** DATA RECORDS follows **
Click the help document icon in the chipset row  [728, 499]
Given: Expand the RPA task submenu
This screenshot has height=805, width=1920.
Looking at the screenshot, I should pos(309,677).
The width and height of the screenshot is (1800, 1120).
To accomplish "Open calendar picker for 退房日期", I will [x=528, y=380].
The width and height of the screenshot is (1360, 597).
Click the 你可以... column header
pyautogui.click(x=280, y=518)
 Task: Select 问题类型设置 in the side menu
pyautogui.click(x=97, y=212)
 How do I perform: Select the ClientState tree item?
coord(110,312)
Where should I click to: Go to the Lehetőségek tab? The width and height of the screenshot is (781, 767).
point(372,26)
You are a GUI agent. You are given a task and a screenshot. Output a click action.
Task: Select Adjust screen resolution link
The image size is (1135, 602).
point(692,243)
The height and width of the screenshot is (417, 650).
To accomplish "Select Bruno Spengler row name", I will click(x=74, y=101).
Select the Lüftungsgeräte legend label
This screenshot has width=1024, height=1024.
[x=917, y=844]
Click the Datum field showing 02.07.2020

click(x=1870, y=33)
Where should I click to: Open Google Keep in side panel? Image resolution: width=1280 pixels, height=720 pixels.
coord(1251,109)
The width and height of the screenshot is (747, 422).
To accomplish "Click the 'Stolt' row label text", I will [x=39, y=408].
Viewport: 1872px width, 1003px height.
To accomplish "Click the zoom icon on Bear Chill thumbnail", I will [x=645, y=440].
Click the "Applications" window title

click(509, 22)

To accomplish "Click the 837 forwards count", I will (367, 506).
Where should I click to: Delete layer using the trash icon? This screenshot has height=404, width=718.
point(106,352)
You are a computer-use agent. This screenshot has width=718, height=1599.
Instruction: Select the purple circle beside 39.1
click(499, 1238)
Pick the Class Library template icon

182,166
** End of DATA RECORDS **
WORK TO BE COMPLETED => Return each line of the data that contains the string "agent".

SOLUTION FOR THIS PROBLEM =>
You are a GUI agent. You are given a task and a screenshot. Output a click action.
You are a computer-use agent. This screenshot has width=718, height=1599.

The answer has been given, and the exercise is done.